I’ve started this new thing, a personal resolution if you will. I want to look people in the eyes and acknowledge them. Maybe smile, maybe say hi. On my way to work; in the shops, anywhere, anytime, anyone. I’m going to start today. I’ve spent a lot of time as a young adult in London avoiding eye contact. Looking anywhere but a face and building up a sort of fear of people. I fear strangers and large crowds. Everyone can be a threat. I’ve researched it and it’s science, the brain becomes overwhelmed. We aren’t supposed to see so many people in the same place at once - it’s supposed to trigger some sort of uncomfortable reaction. Standing in Trafalgar Square outside the M&M store is unnatural and I don’t like it. Why is the M&M store so busy? It’s bright and brash and full of pointless themed tripe. I cannot believe that there was a worldwide demand and fan base for M&M’s. Maybe I’m being near sighted because I’m not 10 and I don’t like animated chocolate. Mum regularly declared to my sister and I that we need to go through life with the mindset of a sewer-scurrying Rat, not of a bamboo-chewing panda. She would ask us. ‘Tell me girls - which species is dying out?’ So with her somber mantra in mind - I decide I will face it like a rat and acclimatise to this crazy big city terrain. It has become a problem particularly now, because I have a boyfriend and he’s noticed I act weird when we are in busy places. Agitated, uncomfortable, snappy. I don’t have full blown toddler tantrums - I just tense up; like a city fox aware that a she’s wandering around within the habitat of a different species. If she doesn’t keep to the shadows, she will raise unwanted attention to herself.

I love the idea of foxes but they are defensive and unapproachable. Who wants a fox for a girlfriend?


Said boyfriend needs to go to the pub and watch Liverpool United; I can tell this aspect of his lifestyle is an unspoken dealbreaker.
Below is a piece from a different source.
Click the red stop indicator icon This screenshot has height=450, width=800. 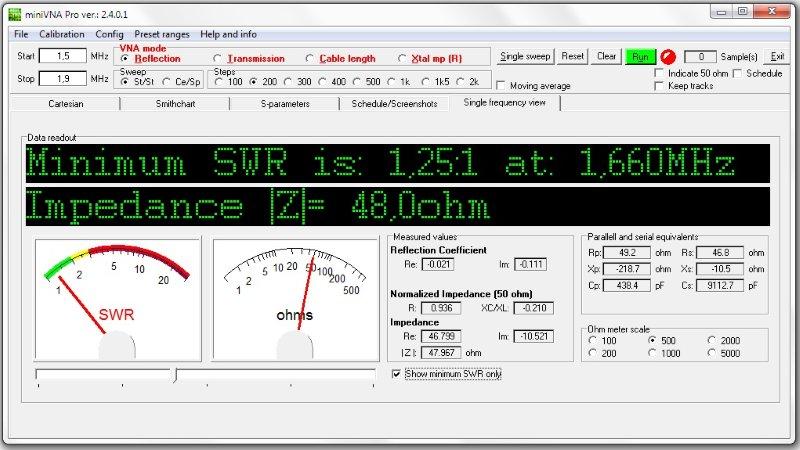pos(668,57)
So my hyper awareness in large, loud crowds needs to be doused by a large pint of Guinness and some eye-contact therapy. Relationships are like that aren’t they? They often reveal secrets about ones character that were previously hidden. Intimacy and vulnerability have a way of unmasking ones spooky skeletons and you should be encouraged to become acquainted with them. A good partner notices you. Notices your surprising little enigmas. I bravely set off into the crisp morning air with resolution; today I will find an iris that will cleanse me of my inner secret fox.